==== RECORDED INFORMATION ====

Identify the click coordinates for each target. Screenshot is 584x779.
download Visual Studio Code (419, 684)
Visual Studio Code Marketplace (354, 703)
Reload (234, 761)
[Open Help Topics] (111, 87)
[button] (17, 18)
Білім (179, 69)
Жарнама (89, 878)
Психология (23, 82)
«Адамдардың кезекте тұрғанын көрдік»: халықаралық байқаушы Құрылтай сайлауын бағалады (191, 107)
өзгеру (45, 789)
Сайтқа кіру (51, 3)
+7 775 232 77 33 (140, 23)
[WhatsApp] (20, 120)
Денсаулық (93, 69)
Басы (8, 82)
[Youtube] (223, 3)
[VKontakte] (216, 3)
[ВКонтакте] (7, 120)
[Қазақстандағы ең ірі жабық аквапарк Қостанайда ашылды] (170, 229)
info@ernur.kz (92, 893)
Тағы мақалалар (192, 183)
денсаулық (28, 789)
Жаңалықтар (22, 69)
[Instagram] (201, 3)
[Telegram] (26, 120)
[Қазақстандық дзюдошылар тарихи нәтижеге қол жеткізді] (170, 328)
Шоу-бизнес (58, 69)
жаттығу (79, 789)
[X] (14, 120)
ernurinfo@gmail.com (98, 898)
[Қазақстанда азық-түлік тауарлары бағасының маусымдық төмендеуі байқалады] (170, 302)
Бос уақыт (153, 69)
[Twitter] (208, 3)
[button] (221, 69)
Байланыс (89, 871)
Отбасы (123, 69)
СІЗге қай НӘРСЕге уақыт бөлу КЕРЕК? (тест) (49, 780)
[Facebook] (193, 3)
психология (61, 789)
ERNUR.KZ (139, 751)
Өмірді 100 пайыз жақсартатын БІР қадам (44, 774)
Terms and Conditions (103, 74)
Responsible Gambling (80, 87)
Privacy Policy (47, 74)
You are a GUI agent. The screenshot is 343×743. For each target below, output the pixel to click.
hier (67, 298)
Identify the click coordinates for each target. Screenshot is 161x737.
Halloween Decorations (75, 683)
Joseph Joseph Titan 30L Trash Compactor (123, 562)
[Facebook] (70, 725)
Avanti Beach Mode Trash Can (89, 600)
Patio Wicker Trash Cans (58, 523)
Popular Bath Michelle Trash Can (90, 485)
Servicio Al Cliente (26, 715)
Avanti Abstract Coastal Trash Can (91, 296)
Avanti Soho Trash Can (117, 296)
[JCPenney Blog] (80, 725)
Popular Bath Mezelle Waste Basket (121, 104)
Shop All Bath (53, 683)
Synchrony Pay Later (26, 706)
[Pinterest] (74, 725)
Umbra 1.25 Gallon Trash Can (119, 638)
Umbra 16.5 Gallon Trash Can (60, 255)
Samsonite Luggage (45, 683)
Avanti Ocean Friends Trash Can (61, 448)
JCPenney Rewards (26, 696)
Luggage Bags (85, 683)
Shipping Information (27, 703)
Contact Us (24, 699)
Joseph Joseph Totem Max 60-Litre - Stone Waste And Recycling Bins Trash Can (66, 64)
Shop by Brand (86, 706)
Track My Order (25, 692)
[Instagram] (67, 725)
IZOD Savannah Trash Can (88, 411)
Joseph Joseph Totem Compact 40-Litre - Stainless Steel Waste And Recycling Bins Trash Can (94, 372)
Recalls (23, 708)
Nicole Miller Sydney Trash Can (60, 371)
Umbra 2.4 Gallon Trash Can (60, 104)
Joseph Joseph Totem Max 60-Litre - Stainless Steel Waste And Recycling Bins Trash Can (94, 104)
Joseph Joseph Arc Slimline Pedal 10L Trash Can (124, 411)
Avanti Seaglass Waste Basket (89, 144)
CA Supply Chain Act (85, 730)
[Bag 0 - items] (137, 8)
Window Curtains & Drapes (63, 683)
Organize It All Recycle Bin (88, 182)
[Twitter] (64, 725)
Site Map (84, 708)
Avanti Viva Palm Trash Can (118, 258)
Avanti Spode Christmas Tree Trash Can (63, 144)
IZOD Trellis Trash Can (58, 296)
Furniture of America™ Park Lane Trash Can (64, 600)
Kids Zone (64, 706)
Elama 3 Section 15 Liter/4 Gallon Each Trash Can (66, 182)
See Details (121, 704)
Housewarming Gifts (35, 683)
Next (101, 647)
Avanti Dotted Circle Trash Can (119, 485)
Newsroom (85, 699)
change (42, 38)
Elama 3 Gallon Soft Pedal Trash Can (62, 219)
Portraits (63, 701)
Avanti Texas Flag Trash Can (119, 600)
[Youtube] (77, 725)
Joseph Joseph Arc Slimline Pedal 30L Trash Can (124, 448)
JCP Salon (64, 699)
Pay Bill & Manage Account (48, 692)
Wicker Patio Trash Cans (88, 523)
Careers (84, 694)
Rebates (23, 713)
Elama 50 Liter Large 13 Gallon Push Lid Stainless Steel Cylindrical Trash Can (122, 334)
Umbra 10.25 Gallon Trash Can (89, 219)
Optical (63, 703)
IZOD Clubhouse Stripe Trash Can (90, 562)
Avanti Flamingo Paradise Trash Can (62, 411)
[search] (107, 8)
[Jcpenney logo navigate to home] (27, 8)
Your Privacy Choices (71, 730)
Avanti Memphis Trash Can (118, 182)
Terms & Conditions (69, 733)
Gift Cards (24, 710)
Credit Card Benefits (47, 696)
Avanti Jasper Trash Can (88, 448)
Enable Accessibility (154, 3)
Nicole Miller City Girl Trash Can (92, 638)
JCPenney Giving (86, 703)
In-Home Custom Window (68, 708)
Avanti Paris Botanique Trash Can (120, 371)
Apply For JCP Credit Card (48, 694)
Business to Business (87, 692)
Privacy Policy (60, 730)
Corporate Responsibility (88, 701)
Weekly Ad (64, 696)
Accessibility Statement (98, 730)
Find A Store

====

▸ **REQUIREMENTS**
Starting with the line containing "[JCPenney Blog] (80, 725)" and going on through the line containing "Rebates (23, 713)", rewrite those lines of the records as a JSON list of strings, one string per line, with blank lines left out.

▸ **RIGHT ANSWER**
[
  "[JCPenney Blog] (80, 725)",
  "Popular Bath Mezelle Waste Basket (121, 104)",
  "Shop All Bath (53, 683)",
  "Synchrony Pay Later (26, 706)",
  "[Pinterest] (74, 725)",
  "Umbra 1.25 Gallon Trash Can (119, 638)",
  "Umbra 16.5 Gallon Trash Can (60, 255)",
  "Samsonite Luggage (45, 683)",
  "Avanti Ocean Friends Trash Can (61, 448)",
  "JCPenney Rewards (26, 696)",
  "Luggage Bags (85, 683)",
  "Shipping Information (27, 703)",
  "Contact Us (24, 699)",
  "Joseph Joseph Totem Max 60-Litre - Stone Waste And Recycling Bins Trash Can (66, 64)",
  "Shop by Brand (86, 706)",
  "Track My Order (25, 692)",
  "[Instagram] (67, 725)",
  "IZOD Savannah Trash Can (88, 411)",
  "Joseph Joseph Totem Compact 40-Litre - Stainless Steel Waste And Recycling Bins Trash Can (94, 372)",
  "Recalls (23, 708)",
  "Nicole Miller Sydney Trash Can (60, 371)",
  "Umbra 2.4 Gallon Trash Can (60, 104)",
  "Joseph Joseph Totem Max 60-Litre - Stainless Steel Waste And Recycling Bins Trash Can (94, 104)",
  "Joseph Joseph Arc Slimline Pedal 10L Trash Can (124, 411)",
  "Avanti Seaglass Waste Basket (89, 144)",
  "CA Supply Chain Act (85, 730)",
  "[Bag 0 - items] (137, 8)",
  "Window Curtains & Drapes (63, 683)",
  "Organize It All Recycle Bin (88, 182)",
  "[Twitter] (64, 725)",
  "Site Map (84, 708)",
  "Avanti Viva Palm Trash Can (118, 258)",
  "Avanti Spode Christmas Tree Trash Can (63, 144)",
  "IZOD Trellis Trash Can (58, 296)",
  "Furniture of America™ Park Lane Trash Can (64, 600)",
  "Kids Zone (64, 706)",
  "Elama 3 Section 15 Liter/4 Gallon Each Trash Can (66, 182)",
  "See Details (121, 704)",
  "Housewarming Gifts (35, 683)",
  "Next (101, 647)",
  "Avanti Dotted Circle Trash Can (119, 485)",
  "Newsroom (85, 699)",
  "change (42, 38)",
  "Elama 3 Gallon Soft Pedal Trash Can (62, 219)",
  "Portraits (63, 701)",
  "Avanti Texas Flag Trash Can (119, 600)",
  "[Youtube] (77, 725)",
  "Joseph Joseph Arc Slimline Pedal 30L Trash Can (124, 448)",
  "JCP Salon (64, 699)",
  "Pay Bill & Manage Account (48, 692)",
  "Wicker Patio Trash Cans (88, 523)",
  "Careers (84, 694)",
  "Rebates (23, 713)"
]